REMANESCENTES DO POVO QUILOMBOLA, MEIO AMBIENTE E DESENVOLVIMENTISMO NA AMAZÔNIA: a duplicação da estrada de ferro Carajás e conflitos com as comunidades de Monge Belo e Santa Rosa dos Pretos, Itapecuru Mirim/MA

Ruan Didier Bruzaca

Resumo


O presente artigo científico pretende analisar as consequências do modelo de desenvolvimento adotado na região amazônica, tomando como exemplo o empreendimento da duplicação da Estrada de Ferro Carajás, que afeta os estados do Maranhão e Pará. Para tal, inicia-se com a análise dos aspectos históricos da exploração na referida região para, em seguida, dar ênfase à problemática envolvendo a implementação do Programa Grande Carajás e, especificamente, da Estrada de Ferro Carajás (EFC).
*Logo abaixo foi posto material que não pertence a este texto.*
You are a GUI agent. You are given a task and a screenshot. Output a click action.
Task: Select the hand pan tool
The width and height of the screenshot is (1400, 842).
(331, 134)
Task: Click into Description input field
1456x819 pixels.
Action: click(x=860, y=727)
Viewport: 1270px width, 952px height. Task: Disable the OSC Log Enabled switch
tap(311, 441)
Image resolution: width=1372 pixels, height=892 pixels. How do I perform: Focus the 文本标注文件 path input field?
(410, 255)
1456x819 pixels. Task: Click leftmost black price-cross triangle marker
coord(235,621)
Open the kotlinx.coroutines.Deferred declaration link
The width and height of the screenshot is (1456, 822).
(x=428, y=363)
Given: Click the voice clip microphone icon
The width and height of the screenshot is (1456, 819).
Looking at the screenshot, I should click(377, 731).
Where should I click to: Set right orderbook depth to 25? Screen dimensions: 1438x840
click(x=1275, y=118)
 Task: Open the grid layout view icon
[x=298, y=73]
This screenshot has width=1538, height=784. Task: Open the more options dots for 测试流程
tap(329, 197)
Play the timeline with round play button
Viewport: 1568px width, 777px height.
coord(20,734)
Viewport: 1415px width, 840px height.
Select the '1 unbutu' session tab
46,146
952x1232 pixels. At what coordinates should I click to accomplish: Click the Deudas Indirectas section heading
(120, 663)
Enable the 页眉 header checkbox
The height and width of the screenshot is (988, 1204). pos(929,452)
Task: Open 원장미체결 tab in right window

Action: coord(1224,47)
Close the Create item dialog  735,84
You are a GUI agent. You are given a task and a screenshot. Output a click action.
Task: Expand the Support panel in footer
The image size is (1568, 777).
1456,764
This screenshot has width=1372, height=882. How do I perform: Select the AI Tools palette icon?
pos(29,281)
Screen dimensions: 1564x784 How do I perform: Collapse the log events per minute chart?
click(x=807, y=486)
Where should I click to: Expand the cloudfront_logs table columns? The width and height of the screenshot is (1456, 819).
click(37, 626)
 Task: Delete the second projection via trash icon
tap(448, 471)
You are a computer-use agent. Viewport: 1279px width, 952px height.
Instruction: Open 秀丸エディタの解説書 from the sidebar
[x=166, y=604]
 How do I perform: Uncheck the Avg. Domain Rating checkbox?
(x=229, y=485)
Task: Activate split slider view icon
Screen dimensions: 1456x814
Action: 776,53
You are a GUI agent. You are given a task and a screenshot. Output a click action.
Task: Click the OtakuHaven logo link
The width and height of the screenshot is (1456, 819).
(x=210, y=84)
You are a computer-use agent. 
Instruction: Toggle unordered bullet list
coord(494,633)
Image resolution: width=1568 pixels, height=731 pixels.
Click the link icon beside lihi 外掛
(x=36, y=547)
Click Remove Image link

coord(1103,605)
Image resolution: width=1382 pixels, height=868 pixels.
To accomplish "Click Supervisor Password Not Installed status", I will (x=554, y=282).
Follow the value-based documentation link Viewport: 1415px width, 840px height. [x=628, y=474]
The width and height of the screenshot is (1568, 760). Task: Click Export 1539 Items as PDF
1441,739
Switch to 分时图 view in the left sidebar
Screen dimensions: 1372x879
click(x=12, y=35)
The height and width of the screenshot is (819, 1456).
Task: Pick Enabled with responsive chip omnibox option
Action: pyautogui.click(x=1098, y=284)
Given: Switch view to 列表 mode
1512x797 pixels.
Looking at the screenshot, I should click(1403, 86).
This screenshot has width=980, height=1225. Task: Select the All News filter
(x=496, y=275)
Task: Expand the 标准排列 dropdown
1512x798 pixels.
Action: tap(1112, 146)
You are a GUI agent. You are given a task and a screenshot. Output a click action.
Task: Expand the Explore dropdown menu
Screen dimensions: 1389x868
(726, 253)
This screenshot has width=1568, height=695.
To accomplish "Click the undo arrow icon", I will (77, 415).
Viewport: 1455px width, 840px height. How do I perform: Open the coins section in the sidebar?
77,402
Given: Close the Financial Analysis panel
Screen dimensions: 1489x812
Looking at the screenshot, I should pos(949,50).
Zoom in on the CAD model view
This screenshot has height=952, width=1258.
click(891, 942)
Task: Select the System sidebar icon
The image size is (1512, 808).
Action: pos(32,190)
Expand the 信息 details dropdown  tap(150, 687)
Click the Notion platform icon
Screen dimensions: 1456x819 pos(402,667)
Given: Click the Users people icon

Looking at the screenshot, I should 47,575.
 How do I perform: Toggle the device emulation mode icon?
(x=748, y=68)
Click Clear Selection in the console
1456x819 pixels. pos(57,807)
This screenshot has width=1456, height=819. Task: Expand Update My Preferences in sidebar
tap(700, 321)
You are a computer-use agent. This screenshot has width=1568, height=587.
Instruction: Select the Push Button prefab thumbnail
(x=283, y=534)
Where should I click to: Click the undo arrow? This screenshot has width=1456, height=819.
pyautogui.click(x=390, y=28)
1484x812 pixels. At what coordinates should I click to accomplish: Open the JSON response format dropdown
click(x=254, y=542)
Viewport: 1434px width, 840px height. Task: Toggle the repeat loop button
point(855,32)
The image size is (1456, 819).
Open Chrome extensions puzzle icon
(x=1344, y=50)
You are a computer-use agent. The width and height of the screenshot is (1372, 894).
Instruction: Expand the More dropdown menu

Não obstante os conflitos socioambientais ocasionados pelo projeto original, atualmente procede-se à duplicação da EFC, sendo necessário analisar suas características e ilegalidades no licenciamento ambiental. Com isso, dar-se-á enfoque aos casos das comunidades de remanescentes do povo quilombola Monge Belo e Santa Rosa dos Pretos, Itapecuru-MA, examinando as respostas jurídicas das instituições do sistema de justiça envolvidas.

Palavras-chave: Duplicação da Estrada de Ferro Carajás. Conflitos socioambientais. Licenciamento ambiental. Remanescentes do povo quilombola.


Palavras-chave


Duplicação da Estrada de Ferro Carajás; Conflitos socioambientais; Licenciamento ambiental; Remanescentes do povo quilombola.